• News

Lebih dari 2.000 Orang Tewas, Pencarian Orang Hilang Gempa Tragis Maroko Berlanjut

Tri Umardini | Senin, 11/09/2023 03:01 WIB
Lebih dari 2.000 Orang Tewas, Pencarian Orang Hilang Gempa Tragis Maroko Berlanjut Seorang wanita dan putrinya berdiri di luar rumah mereka setelah gempa bumi di desa Moulay Brahim, dekat Marrakesh, Maroko. (FOTO: AP)

JAKARTA - Maroko menerima bantuan dari Spanyol, Inggris, Qatar dan UEA ketika dunia menunjukkan dukungan dan solidaritas terhadap para korban gempa.

Tim penyelamat di Maroko telah meningkatkan upaya untuk menemukan korban selamat dari gempa bumi dahsyat yang terjadi pada hari Jumat (8/9/2023), dengan fokus khusus untuk menjangkau beberapa daerah terpencil di Pegunungan Atlas, di tengah laporan mengenai desa-desa yang rata dengan tanah.

Tim penyelamat asing pertama datang untuk membantu setelah gempa terkuat yang pernah terjadi di negara Afrika Utara itu menewaskan sedikitnya 2.122 orang dan melukai lebih dari 2.400 orang , banyak di antaranya dalam kondisi serius, menurut angka resmi yang diperbarui pada Minggu malam (10/9/2023).

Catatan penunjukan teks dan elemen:
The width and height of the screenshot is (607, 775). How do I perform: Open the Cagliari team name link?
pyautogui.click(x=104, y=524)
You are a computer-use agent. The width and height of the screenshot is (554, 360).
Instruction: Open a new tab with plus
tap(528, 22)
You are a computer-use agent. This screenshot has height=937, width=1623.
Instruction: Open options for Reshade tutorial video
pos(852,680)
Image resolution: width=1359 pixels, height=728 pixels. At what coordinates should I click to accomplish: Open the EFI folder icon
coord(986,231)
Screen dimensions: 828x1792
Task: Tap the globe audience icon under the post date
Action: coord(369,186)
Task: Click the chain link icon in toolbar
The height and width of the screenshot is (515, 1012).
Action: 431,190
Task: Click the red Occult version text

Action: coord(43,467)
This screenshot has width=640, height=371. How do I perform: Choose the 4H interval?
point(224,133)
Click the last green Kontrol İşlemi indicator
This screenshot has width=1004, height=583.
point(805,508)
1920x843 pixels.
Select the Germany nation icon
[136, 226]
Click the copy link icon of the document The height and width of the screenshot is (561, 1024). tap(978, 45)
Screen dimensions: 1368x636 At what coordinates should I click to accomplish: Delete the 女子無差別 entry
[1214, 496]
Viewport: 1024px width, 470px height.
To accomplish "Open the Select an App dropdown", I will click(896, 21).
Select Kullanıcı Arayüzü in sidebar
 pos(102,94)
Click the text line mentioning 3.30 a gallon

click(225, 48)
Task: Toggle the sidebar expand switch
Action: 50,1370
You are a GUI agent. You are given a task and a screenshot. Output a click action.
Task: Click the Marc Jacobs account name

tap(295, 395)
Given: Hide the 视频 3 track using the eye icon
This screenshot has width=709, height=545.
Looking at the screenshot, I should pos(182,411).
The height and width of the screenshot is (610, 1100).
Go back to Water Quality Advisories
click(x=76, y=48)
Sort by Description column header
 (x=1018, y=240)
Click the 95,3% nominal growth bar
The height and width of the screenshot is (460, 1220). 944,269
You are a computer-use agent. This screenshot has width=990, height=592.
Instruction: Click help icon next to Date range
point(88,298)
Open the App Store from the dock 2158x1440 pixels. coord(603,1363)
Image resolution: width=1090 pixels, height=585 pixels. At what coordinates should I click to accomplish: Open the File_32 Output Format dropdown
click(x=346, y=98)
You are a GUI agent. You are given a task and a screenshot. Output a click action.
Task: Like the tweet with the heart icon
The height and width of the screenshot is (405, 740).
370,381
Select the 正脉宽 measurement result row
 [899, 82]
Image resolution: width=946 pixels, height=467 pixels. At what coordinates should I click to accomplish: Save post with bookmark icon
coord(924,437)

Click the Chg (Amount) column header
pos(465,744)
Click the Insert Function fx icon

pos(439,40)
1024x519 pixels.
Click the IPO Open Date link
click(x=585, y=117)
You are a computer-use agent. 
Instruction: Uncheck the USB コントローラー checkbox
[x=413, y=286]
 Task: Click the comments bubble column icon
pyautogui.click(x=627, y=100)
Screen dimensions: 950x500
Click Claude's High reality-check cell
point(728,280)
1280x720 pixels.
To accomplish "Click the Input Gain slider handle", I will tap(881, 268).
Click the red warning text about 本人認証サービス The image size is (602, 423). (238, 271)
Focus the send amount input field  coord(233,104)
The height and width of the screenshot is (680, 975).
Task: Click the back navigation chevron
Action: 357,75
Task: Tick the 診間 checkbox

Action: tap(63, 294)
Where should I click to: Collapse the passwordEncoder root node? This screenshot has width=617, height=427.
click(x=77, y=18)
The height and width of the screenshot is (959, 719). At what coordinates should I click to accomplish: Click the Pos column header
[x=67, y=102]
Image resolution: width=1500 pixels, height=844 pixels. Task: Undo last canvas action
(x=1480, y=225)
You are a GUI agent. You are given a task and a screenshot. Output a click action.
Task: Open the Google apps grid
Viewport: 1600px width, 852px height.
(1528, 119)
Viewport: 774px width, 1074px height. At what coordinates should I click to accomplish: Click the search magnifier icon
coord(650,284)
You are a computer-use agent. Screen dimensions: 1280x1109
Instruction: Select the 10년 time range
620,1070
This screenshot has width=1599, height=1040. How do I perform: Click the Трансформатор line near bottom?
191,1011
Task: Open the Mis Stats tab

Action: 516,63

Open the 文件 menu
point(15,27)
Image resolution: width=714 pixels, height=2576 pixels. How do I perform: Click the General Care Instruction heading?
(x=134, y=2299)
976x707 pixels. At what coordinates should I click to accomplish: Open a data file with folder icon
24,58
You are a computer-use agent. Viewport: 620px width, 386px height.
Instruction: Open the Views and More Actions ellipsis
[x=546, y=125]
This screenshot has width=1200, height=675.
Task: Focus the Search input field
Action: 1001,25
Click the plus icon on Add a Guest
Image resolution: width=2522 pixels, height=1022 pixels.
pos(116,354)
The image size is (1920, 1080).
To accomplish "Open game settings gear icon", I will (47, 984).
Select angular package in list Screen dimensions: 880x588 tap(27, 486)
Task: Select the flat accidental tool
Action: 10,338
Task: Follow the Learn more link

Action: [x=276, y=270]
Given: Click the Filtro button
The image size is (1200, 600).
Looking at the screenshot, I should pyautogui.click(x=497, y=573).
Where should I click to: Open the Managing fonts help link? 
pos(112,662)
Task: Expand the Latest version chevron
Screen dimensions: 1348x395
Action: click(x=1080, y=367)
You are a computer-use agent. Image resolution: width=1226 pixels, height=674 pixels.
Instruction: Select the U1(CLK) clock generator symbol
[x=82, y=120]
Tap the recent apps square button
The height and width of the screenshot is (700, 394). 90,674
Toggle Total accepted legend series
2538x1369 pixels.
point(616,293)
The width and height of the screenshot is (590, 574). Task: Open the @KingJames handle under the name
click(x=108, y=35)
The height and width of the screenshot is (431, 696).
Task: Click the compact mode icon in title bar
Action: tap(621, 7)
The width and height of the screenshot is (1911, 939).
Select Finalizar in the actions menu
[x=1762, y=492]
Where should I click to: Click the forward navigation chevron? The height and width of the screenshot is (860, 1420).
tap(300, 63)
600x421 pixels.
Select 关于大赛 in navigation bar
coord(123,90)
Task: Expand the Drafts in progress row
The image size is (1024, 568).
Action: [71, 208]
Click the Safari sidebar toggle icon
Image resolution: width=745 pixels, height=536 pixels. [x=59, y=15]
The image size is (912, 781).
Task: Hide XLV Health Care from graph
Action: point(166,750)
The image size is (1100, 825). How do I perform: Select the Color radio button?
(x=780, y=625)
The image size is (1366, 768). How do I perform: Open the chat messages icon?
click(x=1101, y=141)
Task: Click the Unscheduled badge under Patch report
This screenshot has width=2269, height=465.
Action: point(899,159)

▶ [Tugas Wajib]:
**A)** Menurut berita gempa Maroko, dari negara mana saja Maroko menerima bantuan?
**B)** Tuliskan ulang dengan tepat bagian berita gempa Maroko yang dimulai dari "Tri Umardini |" dan diakhiri dengan "Maroko. (FOTO: AP)".
**C)** Lanjutkan kembali berita tentang gempa Maroko dari bagian terakhir yang ditampilkan.
Catatan tersebut sama sekali tidak digunakan di sini.

▶ [Kumpulan Jawaban]:
**A)** Spanyol, Inggris, Qatar, dan UEA.

**B)**
Tri Umardini | Senin, 11/09/2023 03:01 WIB
Lebih dari 2.000 Orang Tewas, Pencarian Orang Hilang Gempa Tragis Maroko Berlanjut Seorang wanita dan putrinya berdiri di luar rumah mereka setelah gempa bumi di desa Moulay Brahim, dekat Marrakesh, Maroko. (FOTO: AP)

**C)**
Gempa berkekuatan 6,8 skala Richter melanda 72 kilometer (45 mil) barat daya pusat wisata Marrakesh, menyapu bersih seluruh desa di perbukitan Pegunungan Atlas.

Pada hari Minggu gempa susulan berkekuatan 4,5 mengguncang wilayah yang sama.

Desa pegunungan Tafeghaghte, 60km (37 mil) dari Marrakesh, hampir seluruhnya hancur, dan hanya sedikit bangunan yang masih berdiri.

Tim penyelamat sipil dan anggota angkatan bersenjata Maroko mencari korban selamat dan mayat. Saat satu jenazah ditemukan dari reruntuhan rumah, empat lainnya masih terkubur di sana, kata warga.

“Semua orang sudah pergi! Hatiku hancur. Saya tidak bisa dihibur,” seru Zahra Benbrik (62) yang mengaku kehilangan 18 kerabatnya, dan hanya jenazah saudara laki-lakinya yang masih terperangkap.

“Saya ingin mereka segera mengeluarkannya sehingga saya bisa berduka dengan tenang,” katanya.

Banyak rumah di desa pegunungan terpencil dibangun dari batu bata lumpur.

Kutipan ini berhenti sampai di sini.